Dynamically altering __init__
Kääriäinen Anssi
anssi.kaariainen at thl.fi
Thu Oct 13 07:25:52 EDT 2011
Hello all,
I am trying to alter the init method of a class by source to AST -> alter AST
-> AST back to code -> f = types.FunctionType(code, {}, '__init__') ->
mt = types.MethodType(f, None, Foo) -> Foo.__init__ = mt
I have two problems, first I haven't yet figured out how to make the AST back
to code, so that it will be accepted by types.FunctionType. Also, I can't make
the Foo.__init__ be callable with arguments. Here is an example without
using AST:
class Foo(object):
def __init__(self):
pass
src = """
def my_init_func(self, *args):
print "here"
"""
class Foo(object):
pass
import parser
import types
st = parser.suite(src)
dyn_func = parser.compilest(st)
f = types.FunctionType(dyn_func, {}, '__init__')

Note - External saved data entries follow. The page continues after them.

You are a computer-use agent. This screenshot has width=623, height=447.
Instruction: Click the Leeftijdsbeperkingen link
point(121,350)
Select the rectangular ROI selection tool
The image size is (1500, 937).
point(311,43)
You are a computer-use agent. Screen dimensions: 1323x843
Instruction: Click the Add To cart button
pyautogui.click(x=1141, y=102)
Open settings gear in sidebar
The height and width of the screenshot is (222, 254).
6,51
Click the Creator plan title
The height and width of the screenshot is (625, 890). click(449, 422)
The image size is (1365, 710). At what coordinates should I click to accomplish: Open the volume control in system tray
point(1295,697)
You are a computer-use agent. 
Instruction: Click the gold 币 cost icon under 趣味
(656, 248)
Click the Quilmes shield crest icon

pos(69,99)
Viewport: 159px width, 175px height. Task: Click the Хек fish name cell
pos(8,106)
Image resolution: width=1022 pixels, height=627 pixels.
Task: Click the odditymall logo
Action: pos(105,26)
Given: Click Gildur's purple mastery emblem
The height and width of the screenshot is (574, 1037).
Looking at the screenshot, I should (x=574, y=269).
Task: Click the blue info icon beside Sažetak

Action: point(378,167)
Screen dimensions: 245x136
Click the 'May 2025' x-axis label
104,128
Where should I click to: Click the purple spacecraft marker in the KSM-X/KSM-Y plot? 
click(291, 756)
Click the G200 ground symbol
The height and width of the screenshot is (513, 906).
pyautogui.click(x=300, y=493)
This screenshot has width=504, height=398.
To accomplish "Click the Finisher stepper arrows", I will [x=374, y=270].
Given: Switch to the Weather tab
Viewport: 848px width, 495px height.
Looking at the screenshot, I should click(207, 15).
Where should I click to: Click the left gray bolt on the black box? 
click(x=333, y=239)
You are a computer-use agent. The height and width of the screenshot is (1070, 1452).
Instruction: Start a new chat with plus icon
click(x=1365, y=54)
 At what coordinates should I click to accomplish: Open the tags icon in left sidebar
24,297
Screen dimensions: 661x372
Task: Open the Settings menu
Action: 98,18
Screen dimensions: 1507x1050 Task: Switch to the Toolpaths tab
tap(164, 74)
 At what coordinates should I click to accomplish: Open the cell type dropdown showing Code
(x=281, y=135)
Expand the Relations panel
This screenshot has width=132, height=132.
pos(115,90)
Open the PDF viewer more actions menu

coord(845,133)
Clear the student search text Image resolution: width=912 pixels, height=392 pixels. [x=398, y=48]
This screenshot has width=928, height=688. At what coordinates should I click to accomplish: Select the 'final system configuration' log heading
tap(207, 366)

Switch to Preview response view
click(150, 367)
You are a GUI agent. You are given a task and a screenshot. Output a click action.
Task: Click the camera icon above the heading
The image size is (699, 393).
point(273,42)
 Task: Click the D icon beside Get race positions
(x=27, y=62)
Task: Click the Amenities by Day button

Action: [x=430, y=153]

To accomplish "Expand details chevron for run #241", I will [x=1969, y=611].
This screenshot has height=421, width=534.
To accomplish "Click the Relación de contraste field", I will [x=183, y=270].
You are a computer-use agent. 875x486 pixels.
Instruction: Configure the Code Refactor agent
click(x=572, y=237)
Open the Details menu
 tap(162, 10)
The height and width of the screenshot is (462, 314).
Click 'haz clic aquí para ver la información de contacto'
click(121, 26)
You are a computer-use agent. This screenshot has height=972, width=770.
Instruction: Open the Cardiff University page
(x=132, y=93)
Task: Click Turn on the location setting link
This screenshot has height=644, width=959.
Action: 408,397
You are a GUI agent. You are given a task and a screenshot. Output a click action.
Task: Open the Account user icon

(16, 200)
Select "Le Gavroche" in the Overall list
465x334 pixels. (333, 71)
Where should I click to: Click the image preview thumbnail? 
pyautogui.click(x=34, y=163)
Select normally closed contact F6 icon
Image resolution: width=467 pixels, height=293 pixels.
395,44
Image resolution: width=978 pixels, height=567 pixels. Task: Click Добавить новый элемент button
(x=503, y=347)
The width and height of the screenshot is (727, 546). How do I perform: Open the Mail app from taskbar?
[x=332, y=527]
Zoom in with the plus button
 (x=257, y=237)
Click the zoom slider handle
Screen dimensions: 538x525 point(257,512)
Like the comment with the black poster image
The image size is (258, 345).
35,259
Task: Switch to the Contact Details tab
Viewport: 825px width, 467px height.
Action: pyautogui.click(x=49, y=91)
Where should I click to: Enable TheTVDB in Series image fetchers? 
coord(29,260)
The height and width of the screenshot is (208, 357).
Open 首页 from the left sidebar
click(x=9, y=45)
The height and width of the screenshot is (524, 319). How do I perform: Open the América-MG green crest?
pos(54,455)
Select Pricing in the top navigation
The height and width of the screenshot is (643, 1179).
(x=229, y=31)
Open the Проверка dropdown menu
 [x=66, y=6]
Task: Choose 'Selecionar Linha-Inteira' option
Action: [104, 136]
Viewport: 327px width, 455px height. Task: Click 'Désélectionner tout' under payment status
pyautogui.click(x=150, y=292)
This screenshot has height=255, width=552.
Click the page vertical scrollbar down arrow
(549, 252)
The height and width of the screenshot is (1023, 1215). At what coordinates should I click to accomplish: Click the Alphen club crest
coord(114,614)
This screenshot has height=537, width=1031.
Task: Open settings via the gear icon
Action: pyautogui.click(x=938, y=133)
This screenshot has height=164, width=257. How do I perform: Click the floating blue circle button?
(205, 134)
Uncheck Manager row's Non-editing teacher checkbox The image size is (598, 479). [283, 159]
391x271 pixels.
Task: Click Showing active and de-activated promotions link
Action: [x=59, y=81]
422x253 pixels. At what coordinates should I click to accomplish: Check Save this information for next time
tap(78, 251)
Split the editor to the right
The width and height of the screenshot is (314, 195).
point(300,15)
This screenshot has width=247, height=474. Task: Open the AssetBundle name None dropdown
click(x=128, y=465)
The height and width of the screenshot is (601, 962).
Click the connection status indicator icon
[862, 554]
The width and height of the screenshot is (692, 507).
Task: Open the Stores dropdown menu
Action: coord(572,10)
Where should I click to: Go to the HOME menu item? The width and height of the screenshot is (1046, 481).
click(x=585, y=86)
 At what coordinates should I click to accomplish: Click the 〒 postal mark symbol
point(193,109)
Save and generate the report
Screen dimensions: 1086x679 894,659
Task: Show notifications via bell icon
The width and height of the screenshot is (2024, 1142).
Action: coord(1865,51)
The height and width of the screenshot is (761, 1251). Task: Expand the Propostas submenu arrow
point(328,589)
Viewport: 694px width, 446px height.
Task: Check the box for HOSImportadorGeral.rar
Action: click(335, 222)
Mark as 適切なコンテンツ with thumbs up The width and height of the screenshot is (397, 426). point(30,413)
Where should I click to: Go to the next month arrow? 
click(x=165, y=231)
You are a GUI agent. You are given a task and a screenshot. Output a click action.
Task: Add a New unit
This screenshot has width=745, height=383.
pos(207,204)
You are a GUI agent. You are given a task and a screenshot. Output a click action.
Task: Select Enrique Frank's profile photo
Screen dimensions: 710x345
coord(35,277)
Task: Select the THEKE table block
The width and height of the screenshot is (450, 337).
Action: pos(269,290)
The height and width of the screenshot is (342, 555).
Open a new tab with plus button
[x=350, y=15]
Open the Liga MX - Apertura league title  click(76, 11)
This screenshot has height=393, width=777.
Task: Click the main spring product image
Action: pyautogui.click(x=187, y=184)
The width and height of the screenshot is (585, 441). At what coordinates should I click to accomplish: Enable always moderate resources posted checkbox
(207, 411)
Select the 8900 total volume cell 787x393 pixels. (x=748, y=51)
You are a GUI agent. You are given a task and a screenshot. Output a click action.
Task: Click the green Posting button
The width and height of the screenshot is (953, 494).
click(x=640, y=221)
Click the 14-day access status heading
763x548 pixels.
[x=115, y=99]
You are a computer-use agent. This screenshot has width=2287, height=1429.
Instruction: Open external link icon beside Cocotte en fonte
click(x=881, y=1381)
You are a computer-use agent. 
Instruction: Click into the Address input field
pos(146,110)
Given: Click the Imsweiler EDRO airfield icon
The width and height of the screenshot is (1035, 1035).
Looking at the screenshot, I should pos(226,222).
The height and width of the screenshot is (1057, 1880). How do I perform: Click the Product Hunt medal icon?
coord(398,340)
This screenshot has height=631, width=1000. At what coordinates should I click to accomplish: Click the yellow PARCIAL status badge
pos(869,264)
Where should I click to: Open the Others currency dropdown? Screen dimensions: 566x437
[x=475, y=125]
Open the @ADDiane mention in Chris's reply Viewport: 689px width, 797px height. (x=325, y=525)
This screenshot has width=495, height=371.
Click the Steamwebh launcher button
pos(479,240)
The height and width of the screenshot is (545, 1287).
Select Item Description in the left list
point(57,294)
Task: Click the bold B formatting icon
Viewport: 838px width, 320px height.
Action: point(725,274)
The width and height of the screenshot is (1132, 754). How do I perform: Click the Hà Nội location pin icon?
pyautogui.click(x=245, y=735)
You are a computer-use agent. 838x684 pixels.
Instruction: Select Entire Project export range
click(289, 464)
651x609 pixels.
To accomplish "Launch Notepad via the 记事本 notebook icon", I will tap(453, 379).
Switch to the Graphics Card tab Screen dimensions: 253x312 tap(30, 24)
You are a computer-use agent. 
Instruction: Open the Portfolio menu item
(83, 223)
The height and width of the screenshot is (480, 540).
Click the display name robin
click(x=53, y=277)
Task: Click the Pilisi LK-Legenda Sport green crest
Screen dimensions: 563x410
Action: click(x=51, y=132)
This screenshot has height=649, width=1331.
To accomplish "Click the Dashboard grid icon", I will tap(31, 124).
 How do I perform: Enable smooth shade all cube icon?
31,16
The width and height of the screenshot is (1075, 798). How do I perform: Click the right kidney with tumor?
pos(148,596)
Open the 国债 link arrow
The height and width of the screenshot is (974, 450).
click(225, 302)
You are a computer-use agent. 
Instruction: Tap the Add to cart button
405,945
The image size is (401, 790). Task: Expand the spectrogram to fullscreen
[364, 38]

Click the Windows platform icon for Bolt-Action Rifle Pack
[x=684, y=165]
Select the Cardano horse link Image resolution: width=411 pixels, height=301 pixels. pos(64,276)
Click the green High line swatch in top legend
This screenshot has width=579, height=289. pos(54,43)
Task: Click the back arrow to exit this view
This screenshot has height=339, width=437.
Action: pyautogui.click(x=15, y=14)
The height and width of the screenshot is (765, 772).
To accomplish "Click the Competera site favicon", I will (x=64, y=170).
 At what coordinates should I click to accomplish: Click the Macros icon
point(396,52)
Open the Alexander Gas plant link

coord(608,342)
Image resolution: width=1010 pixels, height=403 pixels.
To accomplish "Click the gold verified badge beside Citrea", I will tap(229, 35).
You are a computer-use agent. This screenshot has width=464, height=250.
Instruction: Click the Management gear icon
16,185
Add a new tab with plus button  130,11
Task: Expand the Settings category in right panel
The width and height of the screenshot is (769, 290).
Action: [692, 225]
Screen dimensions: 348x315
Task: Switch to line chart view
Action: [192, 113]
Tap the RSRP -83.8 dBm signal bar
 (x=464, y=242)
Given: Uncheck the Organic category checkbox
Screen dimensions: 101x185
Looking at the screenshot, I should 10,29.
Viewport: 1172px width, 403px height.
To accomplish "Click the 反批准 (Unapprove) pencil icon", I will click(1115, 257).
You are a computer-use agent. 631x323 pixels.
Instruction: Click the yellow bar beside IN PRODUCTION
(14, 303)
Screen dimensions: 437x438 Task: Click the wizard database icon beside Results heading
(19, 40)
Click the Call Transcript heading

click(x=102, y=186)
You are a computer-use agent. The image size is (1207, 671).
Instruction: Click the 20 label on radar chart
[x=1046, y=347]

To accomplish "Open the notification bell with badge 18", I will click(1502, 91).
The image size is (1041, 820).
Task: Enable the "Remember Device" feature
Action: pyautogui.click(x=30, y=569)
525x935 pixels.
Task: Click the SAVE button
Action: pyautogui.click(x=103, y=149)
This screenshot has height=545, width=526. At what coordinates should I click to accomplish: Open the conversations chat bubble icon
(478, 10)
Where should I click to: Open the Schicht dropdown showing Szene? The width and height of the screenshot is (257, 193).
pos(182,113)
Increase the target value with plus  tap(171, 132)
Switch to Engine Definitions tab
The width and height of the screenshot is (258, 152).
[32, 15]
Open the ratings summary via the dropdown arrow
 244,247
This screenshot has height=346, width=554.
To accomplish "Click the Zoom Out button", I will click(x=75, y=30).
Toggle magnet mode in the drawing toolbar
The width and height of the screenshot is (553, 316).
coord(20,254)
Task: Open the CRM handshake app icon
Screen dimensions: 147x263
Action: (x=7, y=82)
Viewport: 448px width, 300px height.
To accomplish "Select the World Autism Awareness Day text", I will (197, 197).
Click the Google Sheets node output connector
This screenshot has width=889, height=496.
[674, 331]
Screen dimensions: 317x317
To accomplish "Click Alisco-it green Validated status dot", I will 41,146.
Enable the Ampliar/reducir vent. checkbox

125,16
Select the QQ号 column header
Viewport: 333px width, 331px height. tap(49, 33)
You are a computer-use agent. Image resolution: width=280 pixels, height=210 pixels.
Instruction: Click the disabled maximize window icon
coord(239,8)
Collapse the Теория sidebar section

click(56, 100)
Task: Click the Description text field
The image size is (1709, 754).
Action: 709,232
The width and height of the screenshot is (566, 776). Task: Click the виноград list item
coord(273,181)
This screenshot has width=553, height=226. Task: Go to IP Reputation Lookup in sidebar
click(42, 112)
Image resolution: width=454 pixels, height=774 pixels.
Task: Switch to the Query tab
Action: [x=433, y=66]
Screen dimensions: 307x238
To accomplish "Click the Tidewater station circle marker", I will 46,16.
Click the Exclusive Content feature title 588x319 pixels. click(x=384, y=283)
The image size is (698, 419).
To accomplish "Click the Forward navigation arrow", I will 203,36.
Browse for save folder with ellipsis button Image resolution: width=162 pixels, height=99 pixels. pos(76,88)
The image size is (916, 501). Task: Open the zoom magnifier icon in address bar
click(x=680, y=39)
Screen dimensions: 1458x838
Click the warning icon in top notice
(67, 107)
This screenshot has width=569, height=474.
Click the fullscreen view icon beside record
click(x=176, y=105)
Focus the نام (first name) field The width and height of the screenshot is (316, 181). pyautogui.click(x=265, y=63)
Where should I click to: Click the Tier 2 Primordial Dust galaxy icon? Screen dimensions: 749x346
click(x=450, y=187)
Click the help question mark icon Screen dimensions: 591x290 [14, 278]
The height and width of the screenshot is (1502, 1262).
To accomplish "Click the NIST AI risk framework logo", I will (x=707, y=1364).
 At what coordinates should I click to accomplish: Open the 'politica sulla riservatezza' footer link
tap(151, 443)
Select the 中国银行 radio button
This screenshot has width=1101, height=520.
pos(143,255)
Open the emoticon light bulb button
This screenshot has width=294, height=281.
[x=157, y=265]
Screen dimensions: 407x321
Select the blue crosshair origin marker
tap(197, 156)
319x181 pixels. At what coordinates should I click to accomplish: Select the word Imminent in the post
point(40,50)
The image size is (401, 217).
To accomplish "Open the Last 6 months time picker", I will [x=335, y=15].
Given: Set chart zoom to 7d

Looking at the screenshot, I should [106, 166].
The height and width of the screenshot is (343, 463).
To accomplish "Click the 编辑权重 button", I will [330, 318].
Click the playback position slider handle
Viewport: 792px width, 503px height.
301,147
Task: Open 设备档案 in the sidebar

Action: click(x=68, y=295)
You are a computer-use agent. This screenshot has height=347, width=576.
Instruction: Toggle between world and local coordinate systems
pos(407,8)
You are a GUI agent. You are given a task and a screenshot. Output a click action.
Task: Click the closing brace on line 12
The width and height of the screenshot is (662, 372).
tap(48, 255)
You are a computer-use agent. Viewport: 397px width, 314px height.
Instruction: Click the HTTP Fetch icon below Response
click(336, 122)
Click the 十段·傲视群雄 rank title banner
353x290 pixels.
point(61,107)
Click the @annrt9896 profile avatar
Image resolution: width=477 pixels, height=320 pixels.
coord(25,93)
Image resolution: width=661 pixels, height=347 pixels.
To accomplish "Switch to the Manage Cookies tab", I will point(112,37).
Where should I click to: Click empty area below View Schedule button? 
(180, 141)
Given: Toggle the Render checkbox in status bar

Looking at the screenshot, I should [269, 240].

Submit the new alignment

im = types.MethodType(f, None, Foo)
Foo()
Foo.__init__ = im
Foo(1, 2, 3)
The result is: TypeError: <module>() takes no arguments (4 given). I have
figured out that when I call f(), I am actually executing the src as is, not
the defined function in the src. But I can't figure out how to get a
reference to my_init_func.
You might be wondering why I am doing this. I am trying to rewrite this:
class Foo(object):
attrs = ['spam', 'eggs']
def __init__(self, *args):
for attname, val in izip(Foo.attrs, args):
setattr(self, attname, val)
into this:
...
def __init__(self, *args):
self.spam, self.eggs = args
This is done for performance reasons. There is about 2x difference when
creating 10000 objects. While it is a nice improvement, this is still mostly
just for learning purposes.
If you can help me it would be great. I am probably doing a lot of things
wrong, but there isn't too much information available about these shorts
of things. Link to example code would be perfect.